Study Looks at How an HIV Protein Can Alter Immune Cells and Fuel Chronic Inflammation

In the era of effective antiretroviral treatment, HIV-infected people live a practically normal life. Unfortunately, they are at high risk of developing diseases seemingly not associated with HIV, including cardiovascular disease and neurocognitive impairments, which affect almost 50% of people living with HIV (PLWH).

A common feature of these disease associated with HIV is chronic inflammation. But the understanding of why inflammatory processes persist even when HIV infection is effectively suppressed is limited.

That led researchers from the George Washington University to examine why chronic inflammation may be happening and how suppression or even eradication of HIV in the body may not resolve it.

Michael Bukrinsky's research suggets that that the Nef protein may make the immune system overly responsive.

In a study published in November in Cell Reports, Michael Bukrinsky, M.D., Ph.D., a professor of microbiology, immunology, and tropical medicine at George Washington’s School of Medicine and Health Science, and his colleagues looked at how an HIV protein permanently alters immune cells in a way that causes them to overreact to other pathogens. When the protein is introduced to immune cells, genes in those cells associated with inflammation become expressed, the study showed.

“The main finding is that specialized immune cells, macrophages, acquire memory of encountering the virus,” Bukrinsky says. “This memory translates into over-responsiveness of these cells to subsequent stimulation with inflammatory factors derived from HIV-unrelated infectious agents.”

This over-responsiveness leads to pronounced inflammation in response to stimuli that under physiological conditions would be quickly resolved.

“We identified the HIV protein, Nef, responsible for this effect and described the molecular mechanisms that lead to this inflammatory memory,” Bukrinsky says.

The research team isolated human immune cells in vitro and exposed them to Nef.

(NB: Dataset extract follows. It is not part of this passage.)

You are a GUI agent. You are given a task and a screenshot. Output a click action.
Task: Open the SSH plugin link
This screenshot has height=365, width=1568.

“The amount of Nef introduced to the cells is similar to the amount found in about half of HIV-infected people taking antiretrovirals whose HIV load is undetectable,” Bukrinsky says.

The researchers introduced a bacterial toxin to generate an immune response from the Nef-exposed cells. Compared to cells that were not exposed to the HIV protein, the Nef-exposed cells produced an elevated level of cytokines.

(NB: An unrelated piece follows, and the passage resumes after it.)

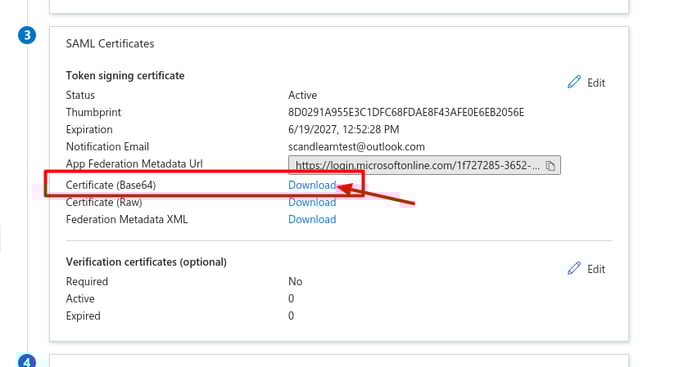Viewport: 688px width, 367px height.
Task: Click the Expiration date value
Action: 344,130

When the team compared the genes of the Nef-exposed cells with the genes of the cells not exposed to Nef, they identified proinflammatory genes that were in a ready-to-be-expressed status as a result of the Nef exposure.

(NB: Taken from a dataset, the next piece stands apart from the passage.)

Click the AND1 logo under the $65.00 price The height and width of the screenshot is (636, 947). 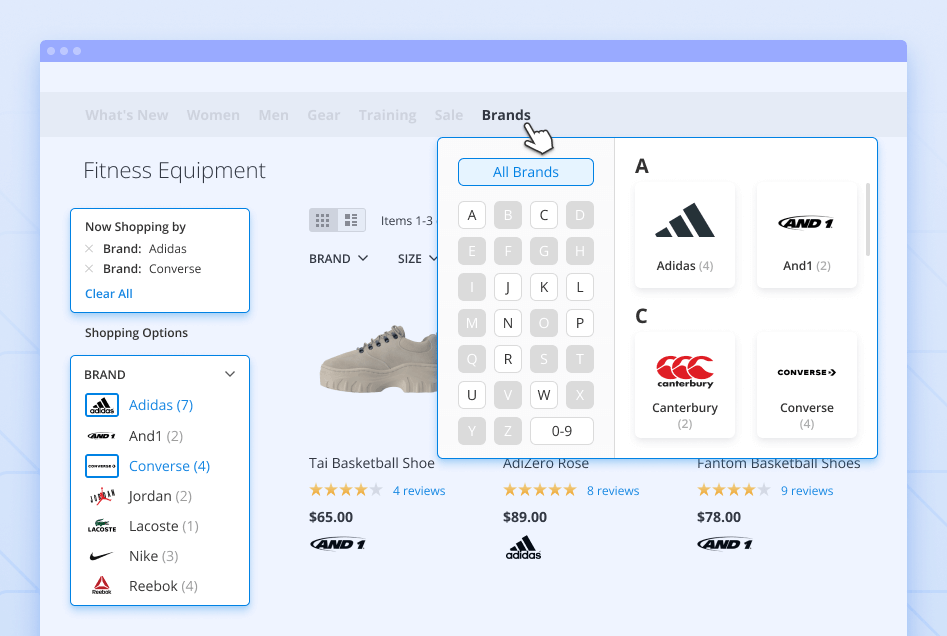337,543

“Nef induces changes in the regulatory machinery that controls gene expression,” Bukrinsky says. “Such epigenetic changes can persist in cells and even transfer to daughter cells during cell division. This is what likely happens with HIV: progenitor cells in the bone marrow from which all monocytes/macrophages develop acquire this memory and keep transferring it to progeny cells even when HIV is suppressed or eliminated.”

The main takeaway from the study is that treatment of PLWH should include reversal of proinflammatory memory of their myeloid cells.

“This strategy should also accompany our HIV cure efforts,” Bukrinsky says. “Such memory may also occur in other viral infections and should be investigated with other viruses, such as SARS-CoV-2.” SAVS-CoV-2 is the virus that causes COVID-19.

Because this study was done in human cells and mice, the first question that needs to be investigated next is how important this phenomenon is in people, not just cells.

If the findings hold up, they could help explain why certain comorbidities persist following other viral infections, including COVID-19.

“Next, it needs to be determined how long this memory can persist,” Bukrinsky says. “And finally, what therapeutic agents can reverse this memory and normalize cellular responses to infections. We are pursuing all these lines of investigation.”